> **Page**
══════════════════════════════

Eamon raped an Indian woman (Tantoo Cardinal), who was made mute by her Kiowa tribe and left alone in the wilderness. She gave birth to twin girls, Awbonnie (Sheila Tousey) and Velada (Jeri Arredondo). Out of a sense of guilt he marries her and raises the girls as his own, unaware of the avenging anger Silent Tongue had for him.

When Prescott Roe (Richard Harris), a horse-swapper by trade, offered Eamon three horses for the now fully grown, beautiful Awbonnie, so that his unbalanced son, Talbot (River Phoenix), can have a wife to comfort him, Eamon accepted the offer since he needed the horses at the time. During childbirth, Awbonnie died along with the child, and Prescott's son has become completely deranged with her loss, while the ghost of Awbonnie torments him further and curses him for having his father buy her, as he converses with her ghost, refusing to leave the sight of the dead body.

As the film opens, the tormented Prescott, willing to do anything he can to save his son, returns to see Eamon to purchase his other half-breed daughter thinking he can restore his son's sanity with her as a replacement. But Reeves strongly objects and because of that Eamon changes his mind about the sale, which prompts Prescott to kidnap Velada.

══════════════════════════════

> **Exercise objective**
Please answer these questions about the film plot summary:
1. What are the names of the twin girls born to the woman Eamon raped?
2. How many horses did Prescott Roe offer Eamon for Awbonnie?
3. Whom does Prescott kidnap after Eamon changes his mind about the sale?
The listing comes from a separate source.

> **Dataset excerpt**
══════════════════════════════

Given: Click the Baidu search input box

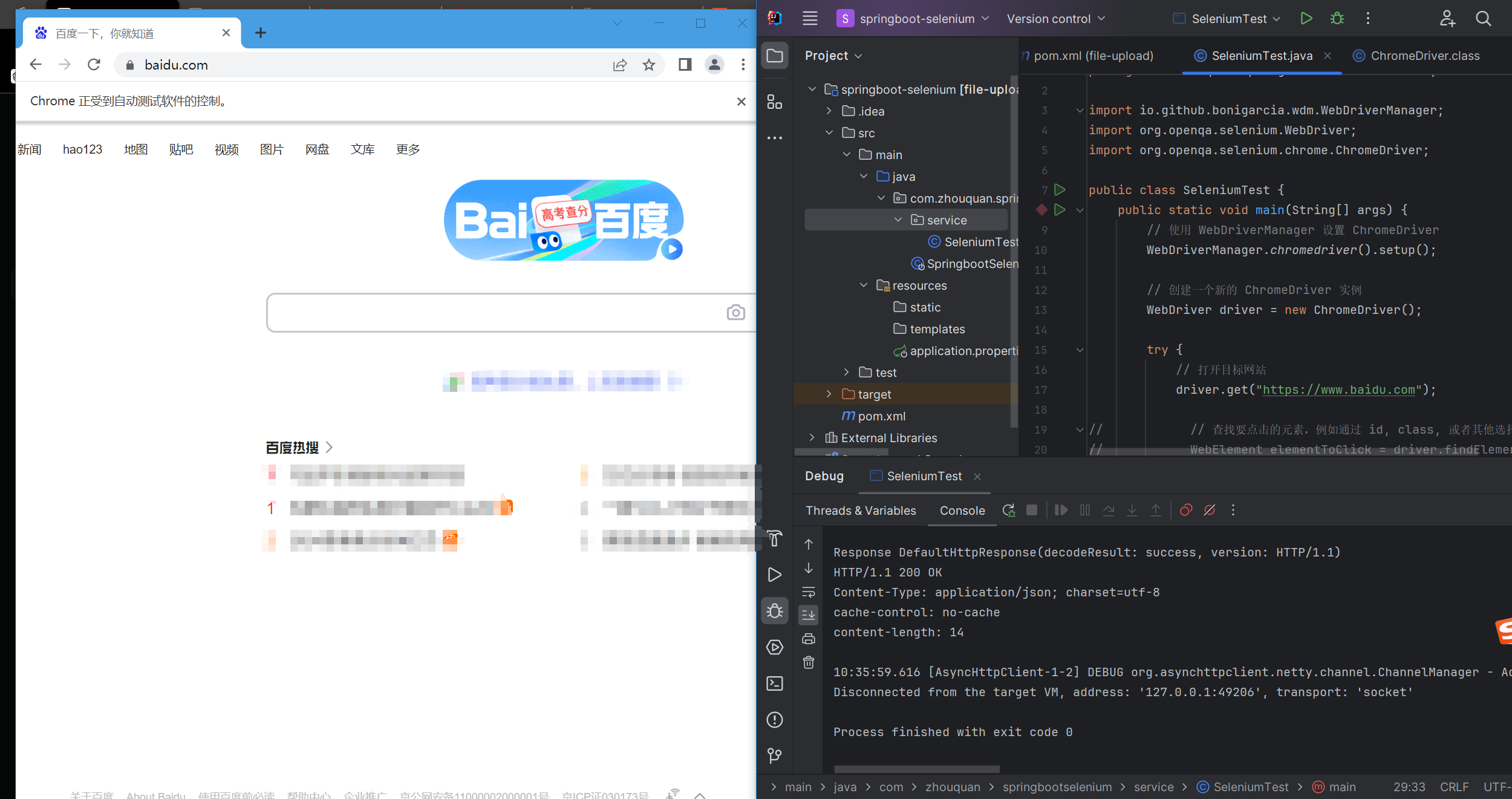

══════════════════════════════

> **Answer below**
1. Awbonnie and Velada
2. Three
3. Velada